Katie Swain

B.A. in English, Minor in Educational Studies 2008
School of Education

September 1, 2008

Interest in Education, Art, and Languages Encouraged Community Engagement in California and Costa Rica

Katie Swain began taking her first sure steps towards a career in education as a senior in high school at Valley Christian High School in Cerritos, California. As an alternative to the traditional Senior T.A. positions offered at Valley Christian, Katie opted to work for one period a day in a 1st grade classroom at the high school’s affiliated elementary school campus. The few months that she spent working in that classroom provided her not only with the endless supply of anecdotes one would expect from being surrounded by the imaginative minds of five and six year olds on a daily basis, but also with a passion for teaching that she will carry with her into her professional career as an elementary school teacher. Since this first experience guiding and teaching groups of children she has sought to diversify her experiences within this interest by working with children daily as a Recreation Leader for the City of Cerritos. She accepted a position as a Recreation Leader in June of 2005 and has over the past three years planned and executed countless activity nights, after-school programs and summer day camps for children ages three to eighteen.

Katie received her B.A. in English from UC Irvine in 2008 and completed minors in Art History and Education. Following her experiences working in a 1st grade classroom in high school along with her lifelong interest in teaching, she began attending meetings for the Teachers of Tomorrow (TOT) Club at UC Irvine during her freshmen year in order to learn about the steps needed to become an elementary school teacher. She attributes much of her preparation for entering a Masters and Credential program to the knowledge she gained by attending T.O.T. meetings.

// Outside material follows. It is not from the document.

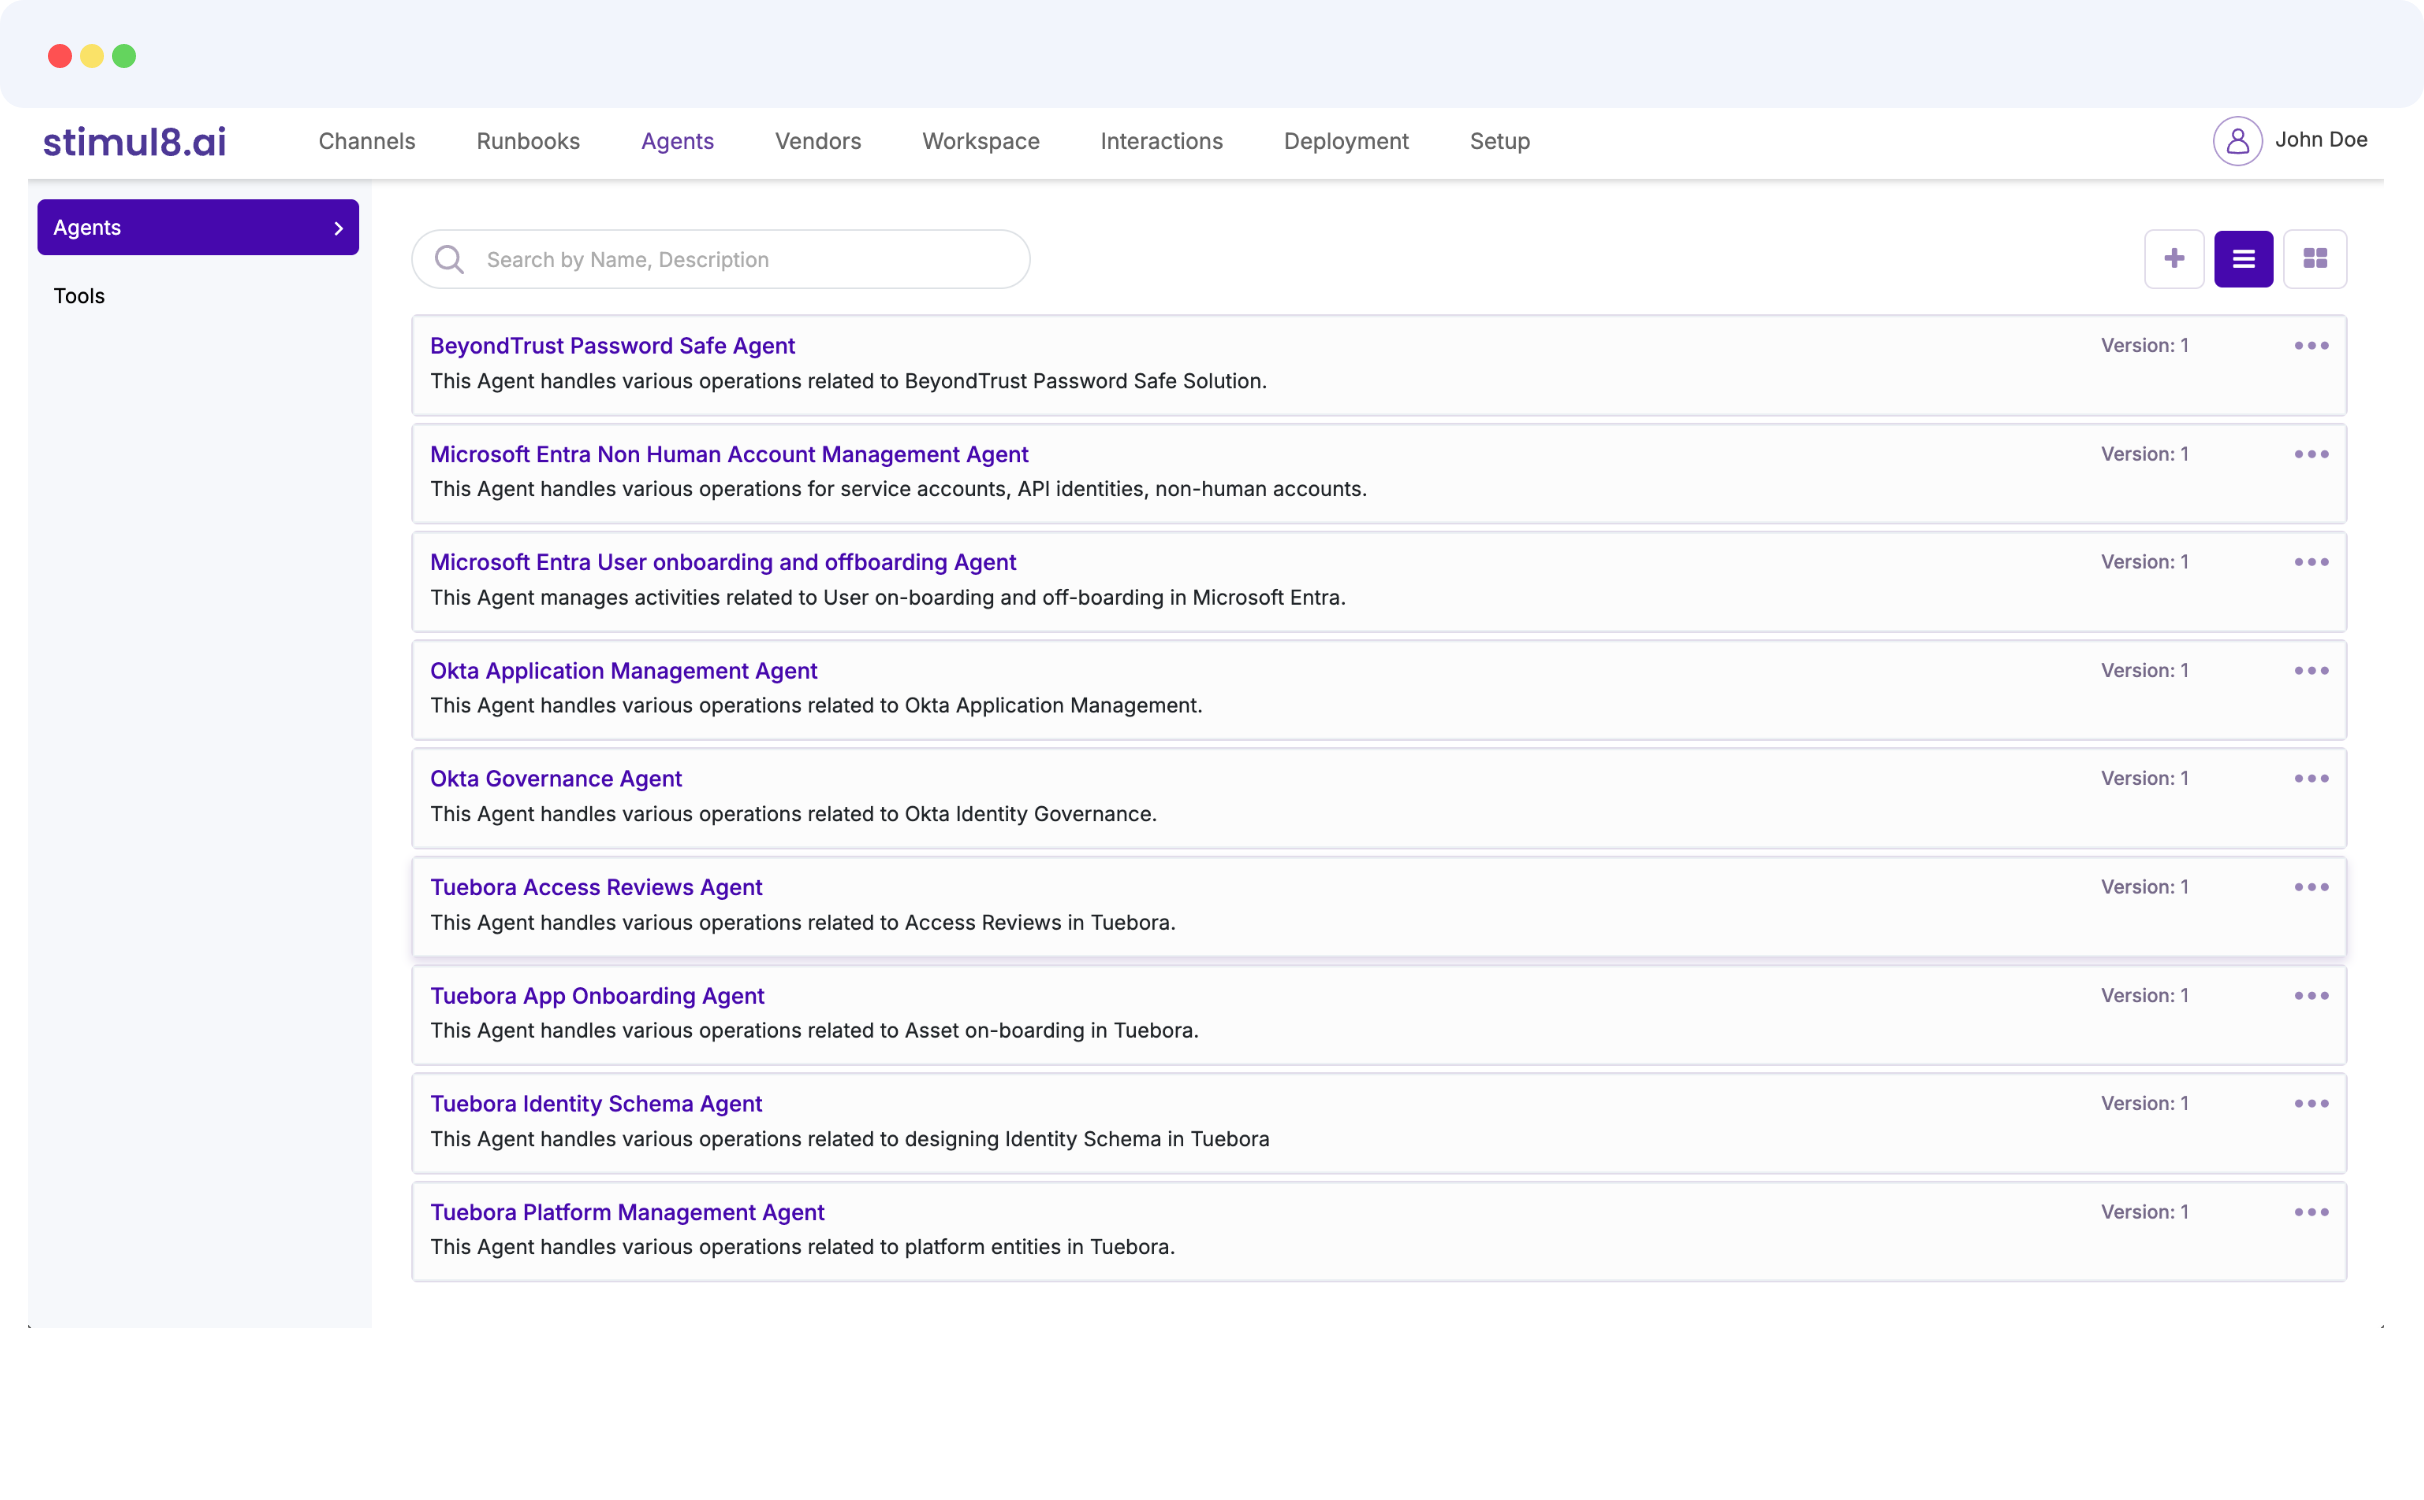
Task: Enable list view layout
Action: [x=2244, y=258]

Through the Teachers of Tomorrow Club she discovered the Minor in Educational Studies at UC Irvine, which in turn led her to begin working with students in an after school program named THINK Together. She was placed in a school in Santa Ana, which was and is constituted in large part by English Language Learners whose native language is Spanish. She immediately became invested in the program, fueled by her interest in the way language is manipulated in everything from literature to daily conversation, an interest she developed through the course of her study in English and Journalism as well as in French, Italian, Spanish, and South-Asian Comparative Literature courses.

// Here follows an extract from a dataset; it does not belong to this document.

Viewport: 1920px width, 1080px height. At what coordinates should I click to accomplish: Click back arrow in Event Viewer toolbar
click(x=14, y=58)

While Katie is a monolingual English speaker, she has been working over the last few years to acquire a greater proficiency in Spanish with the end-goal of ultimately becoming fluent. During a two week field study in Costa Rica, which she completed between her junior and senior years of high school, Katie had the opportunity to participate in a home-stay program with a family of five, a mother and her four children, ages two, eleven, fifteen and nineteen. As she worked to learn and communicate in Spanish, her host family worked to learn and communicate in English. A comfortable atmosphere of mutual or communal learning developed in which miscues became bonding moments between all of the students of language as both languages were affirmed and celebrated in the collaborative effort to aide and support one-another’s language acquisition.

Katie is currently in her first year in the Developmental Teacher Education program at the University of California, Berkeley where she is working towards a Masters of Arts Degree in Education along with a Multiple-Subjects Teaching Credential. As a first year student she has not yet begun focusing the topic of her M.A. paper although her interests are presently directing her towards a concentration on effective means of implementing arts integration activities into classrooms as tools to improve student literacy. Her interests are particularly in regards to the effectiveness of these tools in both the primary grades as well as in scaffolding language acquisition in English Language Learners and in students placed in dual-immersion classrooms.

Currently, Katie is working as a Student Teacher in Oakland, California in an Art class in which she interacts with students who span the elementary school years, from kindergarten through fifth grade. Three of the classes she works with are bilingual Spanish classes. Art is used at the school as an opportunity for students in bilingual Spanish classes to access English through tangible means as they practice their oral development by discussing their art and the processes and materials needed to create art by means of both Spanish and English discourse. The experiences Katie is having within this classroom are acting as practical foundations for the research that she will be pursuing over the next two years and further into her professional career.

Katie is excited to continue forward in her education and is greatly anticipating the opportunity to begin developing her interests within her own classroom. Zot!